Analyst · JPMorgan. Your line is open

Got it. And then second like, as you like compete for some of these large deals like, what do you bake in for AI-driven productivity savings? I’m assuming like these deals are multi-year, 3 years, 5 years. Like what do you typically promise your customers as AI-driven benefits that you can generate over the term of the deal?

Balkrishan Kalra

Management

So, overall, especially in these large deals, Puneet, there is a holistic solution that walks in. Traditionally, obviously, we will bake in many solutions like lean and then predictive analytics came in, including machine learning and then Generative AI came in and now agentic AI has come in.
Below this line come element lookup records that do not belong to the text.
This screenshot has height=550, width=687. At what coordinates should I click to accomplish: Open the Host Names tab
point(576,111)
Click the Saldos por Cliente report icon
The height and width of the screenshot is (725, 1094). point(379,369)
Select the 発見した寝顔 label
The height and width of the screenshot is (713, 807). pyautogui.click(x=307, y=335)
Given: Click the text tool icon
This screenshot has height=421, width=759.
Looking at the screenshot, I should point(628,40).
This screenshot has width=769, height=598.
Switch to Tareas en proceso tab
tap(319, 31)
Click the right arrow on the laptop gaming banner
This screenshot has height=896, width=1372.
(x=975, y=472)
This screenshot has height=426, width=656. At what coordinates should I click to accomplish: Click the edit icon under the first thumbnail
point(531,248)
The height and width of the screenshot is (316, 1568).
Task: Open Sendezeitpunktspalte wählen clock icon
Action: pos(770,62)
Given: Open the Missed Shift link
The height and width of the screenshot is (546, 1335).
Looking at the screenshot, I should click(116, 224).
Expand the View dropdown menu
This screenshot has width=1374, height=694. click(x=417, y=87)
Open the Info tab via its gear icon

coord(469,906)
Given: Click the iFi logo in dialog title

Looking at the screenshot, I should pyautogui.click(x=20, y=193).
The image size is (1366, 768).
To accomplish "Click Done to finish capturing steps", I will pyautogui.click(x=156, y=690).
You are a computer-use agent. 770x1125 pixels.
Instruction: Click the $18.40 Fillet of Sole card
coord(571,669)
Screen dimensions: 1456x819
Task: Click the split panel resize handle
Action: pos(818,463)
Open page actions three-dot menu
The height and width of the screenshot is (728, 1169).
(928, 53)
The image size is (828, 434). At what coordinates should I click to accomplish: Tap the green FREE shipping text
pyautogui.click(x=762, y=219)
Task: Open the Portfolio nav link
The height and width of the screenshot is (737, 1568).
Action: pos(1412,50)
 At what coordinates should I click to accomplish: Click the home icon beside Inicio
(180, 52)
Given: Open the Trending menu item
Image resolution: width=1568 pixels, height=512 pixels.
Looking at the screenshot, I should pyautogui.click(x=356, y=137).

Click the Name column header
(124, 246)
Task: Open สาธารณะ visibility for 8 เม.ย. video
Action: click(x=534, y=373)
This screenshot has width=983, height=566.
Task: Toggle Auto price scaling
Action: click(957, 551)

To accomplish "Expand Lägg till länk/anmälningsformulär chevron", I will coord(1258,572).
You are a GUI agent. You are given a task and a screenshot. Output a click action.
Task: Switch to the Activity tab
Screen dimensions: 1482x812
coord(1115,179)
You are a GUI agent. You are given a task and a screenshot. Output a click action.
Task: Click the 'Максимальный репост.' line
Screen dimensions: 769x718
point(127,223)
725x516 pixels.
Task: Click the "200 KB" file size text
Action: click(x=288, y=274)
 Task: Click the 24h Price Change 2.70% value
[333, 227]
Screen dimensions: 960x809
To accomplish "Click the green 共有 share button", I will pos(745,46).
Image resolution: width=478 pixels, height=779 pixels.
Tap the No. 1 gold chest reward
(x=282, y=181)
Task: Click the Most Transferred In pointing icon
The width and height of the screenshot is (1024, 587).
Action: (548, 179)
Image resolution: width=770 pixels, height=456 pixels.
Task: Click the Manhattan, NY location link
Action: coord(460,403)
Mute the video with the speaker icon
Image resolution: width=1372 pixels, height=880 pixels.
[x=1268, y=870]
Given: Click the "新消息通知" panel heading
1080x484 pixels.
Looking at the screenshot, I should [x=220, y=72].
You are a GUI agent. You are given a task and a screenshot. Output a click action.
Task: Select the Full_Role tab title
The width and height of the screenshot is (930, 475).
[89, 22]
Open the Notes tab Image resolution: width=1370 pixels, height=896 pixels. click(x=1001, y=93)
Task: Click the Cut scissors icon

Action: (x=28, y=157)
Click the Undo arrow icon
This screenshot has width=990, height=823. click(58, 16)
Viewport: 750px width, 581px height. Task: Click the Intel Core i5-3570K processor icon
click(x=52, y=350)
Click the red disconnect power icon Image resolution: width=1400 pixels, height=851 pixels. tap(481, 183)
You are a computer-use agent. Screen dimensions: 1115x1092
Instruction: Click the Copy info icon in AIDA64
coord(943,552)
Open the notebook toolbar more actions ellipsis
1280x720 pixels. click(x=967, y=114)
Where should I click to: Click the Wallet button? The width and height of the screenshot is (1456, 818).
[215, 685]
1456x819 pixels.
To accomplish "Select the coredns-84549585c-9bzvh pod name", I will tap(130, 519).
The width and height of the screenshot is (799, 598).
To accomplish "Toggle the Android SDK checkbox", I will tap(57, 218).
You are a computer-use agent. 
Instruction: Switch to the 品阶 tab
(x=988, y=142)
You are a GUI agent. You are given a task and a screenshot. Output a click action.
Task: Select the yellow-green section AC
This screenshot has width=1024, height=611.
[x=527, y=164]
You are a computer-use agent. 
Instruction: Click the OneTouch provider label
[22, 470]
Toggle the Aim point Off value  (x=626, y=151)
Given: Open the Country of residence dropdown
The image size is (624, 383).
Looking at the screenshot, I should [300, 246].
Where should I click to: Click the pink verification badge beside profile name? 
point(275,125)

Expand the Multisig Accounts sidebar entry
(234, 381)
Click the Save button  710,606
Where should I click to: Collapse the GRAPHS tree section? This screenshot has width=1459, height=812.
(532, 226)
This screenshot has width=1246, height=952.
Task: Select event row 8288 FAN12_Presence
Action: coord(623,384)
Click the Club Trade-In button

It’s always a holistic solution that we bring in that drives, we’ve been driving productivity for over a decade and sharing that productivity with clients. This time is no different, yes, tools are far more visible, tools are different and tools are better. And, therefore, in a 5- to 7-year large deal, the productivities are anywhere from 30% to 40% to 45% and spread over 5 to 7 years. And that’s how and it stays in a very competitive zone in our markets. And a number of these are sole source deals as well, but we are always comparing to the best in the industry.

Puneet Jain

Analyst · JPMorgan. Your line is open

Got it. Thank you.

Operator

Operator

Thank you. [Operator Instructions] I’m showing no additional questions in the queue at this time. I’d like to turn the conference back over to management for any closing remarks.

Balkrishan Kalra

Management

Thank you, Howard. Before we wrap, I want to thank our entire team and clients. I am proud of what we have accomplished together, and I am confident in what we will continue to build one quarter at a time. We look forward to sharing more about our strategy, priorities, and long-term outlook at our Investor Day in June. Thank you.

Operator

Operator

Ladies and gentlemen, thank you for participating in today’s conference. This concludes the program. You may now disconnect. Everyone, have a wonderful day.